QUOTED PASSAGE –

** BEGIN **

Moore’s Law, the engine that has driven the electronics industry for the past 50 years, is running on fumes. But DARPA, the US Defense Advanced Project Agency, is looking to refill the gas tank with new research initiatives, backed by a $216 million investment.

That investment is being funded under something called the Electronics Resurgence Initiative (ERI), a program being run out of the agency’s Microsystems Technology Office (MTO). Although the MTO has its hands in a number of research programs looking to advance electronics technology, the ERI is specifically aimed at workarounds for Moore’s Law. Currently there is $141 million dedicated to the ERI work in FY18, and last week DARPA allocated an additional $75 million.

The DoD has every right to be concerned about the dwindling prospects for Moore’s Law. Not only is it getting more technically difficult to reduce the size of transistors with conventional semiconductor technology, but the cost of doing so is escalating rapidly. Today’s newest fabs cost several billion dollars to build and that number will rise as transistor geometries get smaller. That means you need increasing chip volume to make construction of such facilities economically feasible. And this has made it even more problematic for the small-volume, high-performance chips that the defense sector relies on for everything from supercomputers to jet aircraft defense systems. “The current trajectory is straining commercial and defense developments,” said MTO director Bill Chappell.

ERI is aimed at three main areas: materials and integration, circuit design, and system architecture, spread out over six new programs. For the purpose of this article, we’re going to focus on the first one, material and integration, since this is the one aimed most closely on building a new foundation for electronics scaling that could pick up where Moore’s Law left off. There are two new programs in this area, the Three Dimensional Monolithic System-on-a-Chip (3DSoC) program, and the Foundations Required for Novel Compute (FRANC) program.

Taking them in order, the 3DSoC, as you may have surmised from the name, is focused on developing 3D chips, thus adding a third dimension to scalability. The program’s mission is summarized thusly:

The goal of the 3DSoC program is to develop the 3D technology required to build logic, memory and I/O on a single die while improving the performance by >50X when compared with 2D 7nm technology. 3DSoC seeks to leverage current industrial and university research in monolithic 3D processes and propel research in the areas of 3DSoC design tools and novel architectures that can be utilized to build highly efficient computation systems.

** END **

DATA SHOWN –

** BEGIN **

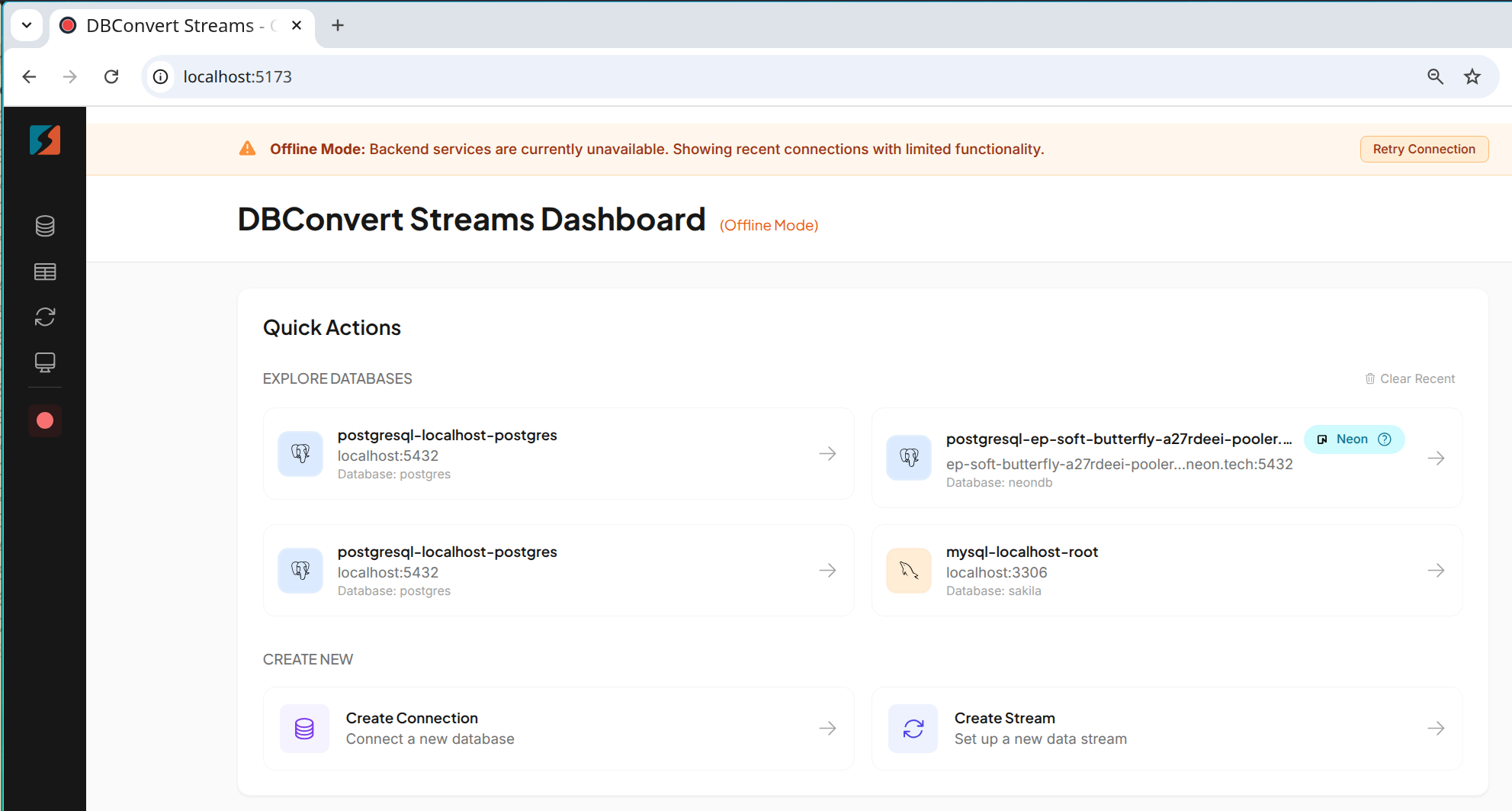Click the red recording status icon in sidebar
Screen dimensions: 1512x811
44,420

** END **

STATED EXERCISE 1 – According to the article on DARPA's Electronics Resurgence Initiative, how much does the 3DSoC program aim to improve performance compared with 2D 7nm technology?
STATED EXERCISE 2 – Write the next part of the article on DARPA's Electronics Resurgence Initiative, picking up after its final sentence.

ANSWER 1 – By more than 50 times (>50X).

ANSWER 2 –
The main advantage of 3D chips is that they can significantly reduce data access bottlenecks between the logic, memory, and I/O. As is pointed out in the 3DSoC solicitation, for typical deep learning applications, 80 to 90 percent of execution time is spent accessing memory, while only 10 to 20 percent is spent computing. And that’s for a state-of-the-art deep learning accelerator that has been optimized for bandwidth-intensive applications. According to DARPA, the numbers would be even more skewed for a general-purpose processor.

Placing memory and logic chips in the same stack means that you can achieve bandwidths as high as 40 terabytes per second, which is about 100 times faster than what can currently be achieved with the best 2D chips and memory systems. In fact, a 50-fold performance improvement can be demonstrated with simulations of deep learning application when comparing 90nm 3D chips with 7nm 2D chips. That performance improvement jumps an additional 10-fold or so when you use 7nm 3D chips. The added bandwidth, courtesy of the 3D design, offers a huge advantage on these data-intensive codes.

The 3DSoC effort involves coming up with EDA tools and fabrication processes that can be used to manufacture these devices, and then being able to demonstrate high-yield production of such chips for the DoD. The program will run in three phases for a total of 42 months, and is scheduled to end in 2021.

The second materials and integration program, FRANC, sounds even more ambitious. Instead of relying on the traditional semiconductor technology and von Neumann architecture, as is the case for the 3DSoC program, FRANC is aimed at non-von Neumann designs and new types of materials. Its goals are summarized as follows:

The purpose of the FRANC program is to provide the foundation for new materials technology and new integration approaches to be exploited in pursuit of novel compute architectures. The program aims to develop alternate compute topologies that change the compute paradigm from discrete memory and processing to architectures that enable processing to happen where the data is stored with structures that diverge dramatically from conventional digital logic processors, thus allowing for more dramatic gains in compute performance while minimizing the challenges associated with vertical integration.

Examples of this include processors that incorporate memory, and vice versa, as well as logic components that are optimized for NP-hard problems, advanced power provisioning methods, and new types of memory designs. A couple of areas the solicitation recommends looking at is non-volatile memories (beyond NAND and even the newer ReRAM), photonic componentry, and 2.5D integration. The completed designs must offer performance improvements of 10x over current state-of-the-art processors on problems of interest to the DoD. While this effort is designed first and foremost to advance defense electronics, DARPA recognizes that any resulting technology will also be of interest to manufacturers of personal computing and IoT devices.

FRANC will be take place in parallel with the 3DSoC effort, and is scheduled to run for 48 months. At the end of the program, a functioning prototype is expected to be delivered. Both programs are holding “Proposer Days” this month, where interested researchers can gather more information. DARPA has not indicated when the funding will be awarded, but given the FY18 start date for these programs, we can expect the agency to announce its selections within the next several months.